Across the board, these business owners reported that the tipless policy is designed to create a more stable, livable wage for employees across the restaurant—from the hosts to the dishwashers.
Since then, fancy and fast-casual restaurants alike throughout the Bay Area have followed suit. In addition to equalizing wages, the service fee has an added benefit to customers, who now don’t have to worry about calculating gratuity at the end of a meal.
Here is a short list of local joints that have gone tip-free.
Cole Valley, SF
📍 941 Cole St.
In 2015, this cozy brunch spot became an early adopter of what's known as “the tip-free movement.” Rather than apply a flat surcharge, Zazie raised its prices across the board, and 25% of every menu item is paid out to the entire restaurant staff as a stable wage and revenue-sharing system.

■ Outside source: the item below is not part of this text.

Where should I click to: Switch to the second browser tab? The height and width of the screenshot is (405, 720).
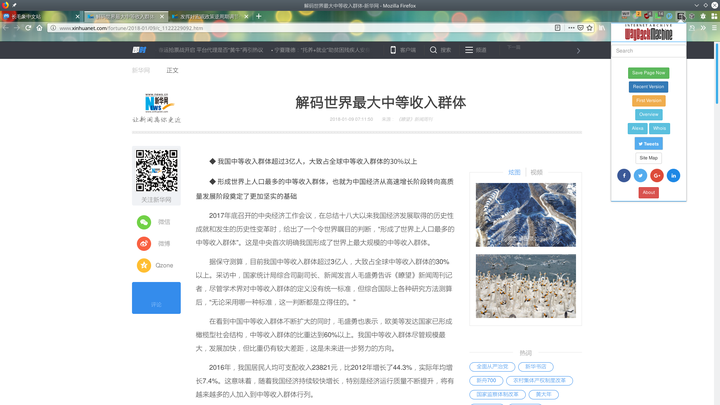124,16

Alex, a server who requested to go by his first name only, told The Standard that customers are welcome to leave an extra cash tip.
📍 1801 McAllister St.
Though its name might suggest otherwise, Automat is not a vending machine but an all-day cafe with a mesmerizing selection of baked goods. The restaurant has instituted a 20% service charge, and additional gratuity is welcome but not expected. After June 24, Automat will be eliminating dinner service and reopening as a breakfast and lunch spot.
Civic Center, SF
📍 39 Fell St.
A tipple is a cocktail—not a gratuity—and accordingly, this jazz club serves a stiff drink, but you won’t find a line on the check for tips. Instead, a 20% service fee is paid out to all hourly employees who are on the clock that night.
📍 1358 N. Main St.
This farm-to-table bistro bridges the gap between the rural land to the east and the bay waters to the west. Like other local establishments, Main Street Kitchen & Bar applies a 20% auto-gratuity to each bill. The restaurant website notes that the owners aim to provide employees “a guaranteed wage to go home with every day” and customers will notice a line on each bill assuring them this charge does not go to the owners.

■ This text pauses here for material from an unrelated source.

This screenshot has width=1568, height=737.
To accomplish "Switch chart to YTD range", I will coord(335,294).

Mission and Ferry Building, SF
📍 2901 Mission St. | 1 Ferry Plaza #19
Chef Reem Assil’s acclaimed Arab diasporic kitchen maintains a 20% “workers’ resilience service charge,” which is distributed to all employees, including bakers. JJ Cital, a server at the Mission District location told The Standard that cash tips are welcome, as well.
“Cash is always king,” they said, noting that workers have historically relied on untaxed cash tips to supplement a low wage.
“Now that we’ve moved toward this system where all tips are taxed, tips are more stable,” they said. “But moving away from a cash economy eventually hurts the workers.”
Ultimately, Cital said they’re glad Reem’s has remained tipless.